* EXERCISE AIM *
Resume the passage on variational autoencoders right after its final sentence and carry it forward in the same style.

Minimizing the reconstruction error, on the other hand, requires that
the latents do not collapse to the origin; this term wants them to be as
spread out as possible so as to preserve information about the inputs
$x^{(i)}$ that they encode. The tension between these two terms is what
causes the VAE to work. While a standard autoencoder may produce an
arbitrary latent distribution, with gaps and tendrils of density (as we
saw in
@fig-generative_modeling_and_representation_learning-autoencoder_complicated_latent_space),
a VAE produces a tightly packed latent space which can be densely
sampled from.
These effects can be seen in
@fig-generative_modeling_and_representation_learning-VAE_training_iters,
where we show three checkpoints of optimizing a VAE. As in the infinite
mixture of Gaussians example shown previously, we again assume an
isotropic Gaussian model for the decoder, and here also assume that
model for the encoder.
{#fig-generative_modeling_and_representation_learning-VAE_training_iters}
## Do VAEs Learn Good Representations?
One perspective on VAEs is that they are a way to train a generative
model $p_{\theta}$. From this perspective, the encoder is just
scaffolding for learning a decoder. However, the encoder can also be
useful as an end in itself, and we might instead think of the decoder as
scaffolding for training an encoder. This was the perspective presented
by autoencoders, after all, and the VAE encoder comes with the same
useful properties: it maps data to a low-dimensional latent code that
preserves information about the input. In fact, from a representation
learning perspective, VAEs even go beyond autoencoders. Not only do VAEs
learn a compressed embedding, the embeddings may also have other
desirable properties depending on the prior $p_{\mathbf{z}}$. For
example, if $p_{\mathbf{z}} = \mathcal{N}(0,1)$, as is common, then the
loss encourages that the dimensions of the embedding are independent, a
property called **disentanglement**.

* SUPPLIED MATERIAL *
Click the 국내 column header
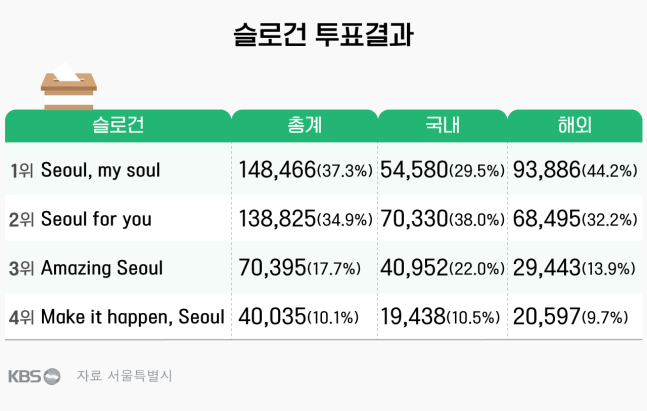Screen dimensions: 647x411 pos(442,125)
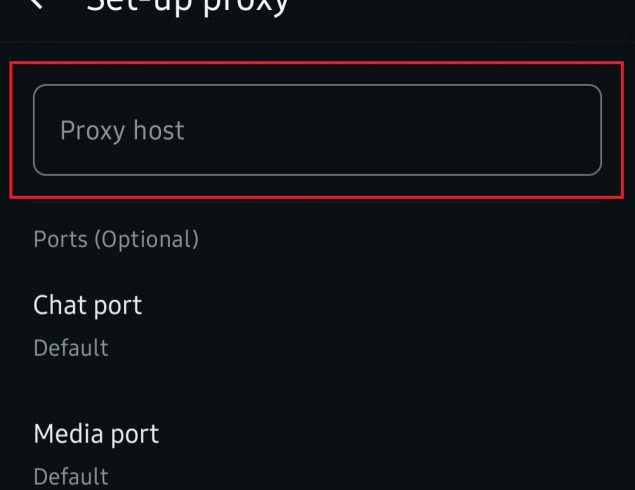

* ANSWER TO THIS EXERCISE *
Disentanglement means that we can vary one dimension of the embedding at
time, and just one independent factor of variation in the generated
images will change. For example, one dimension might control the
direction of light in a scene and another dimension might control the
intensity of light.
### Example: Learning a VAE for Rivers
Suppose we have a dataset of aerial views of rivers. We wish to fit this
data with a VAE so that (1) we can generate new rivers, and (2) we can
identify the underlying latent variables that explain river appearance.
In this example we will use data for which we know the true data
generating process, which is simply a Python script that procedurally
synthesizes cartoon images of rivers given input noise (this is a more
elaborate version of the script we saw in @alg-generative_models-simple_rivers_script of @sec-generative_models. The script takes in random
values that control the attributes of the scene (the grass color, the
heading of the river, the number of trees, etc.) and generates an image
with these attributes, as shown in
@fig-generative_modeling_and_representation_learning-rivers_dataset.
{width="80%" #fig-generative_modeling_and_representation_learning-rivers_dataset}
Training a VAE on this data
(@fig-generative_modeling_and_representation_learning-vae_rivers_samples)
learns to recreate the generative process with a *neural net* (rather
than a Python script) and maps zero-mean unit-variance *Gaussian noise*
to images (rather than taking as input the noise types the script uses).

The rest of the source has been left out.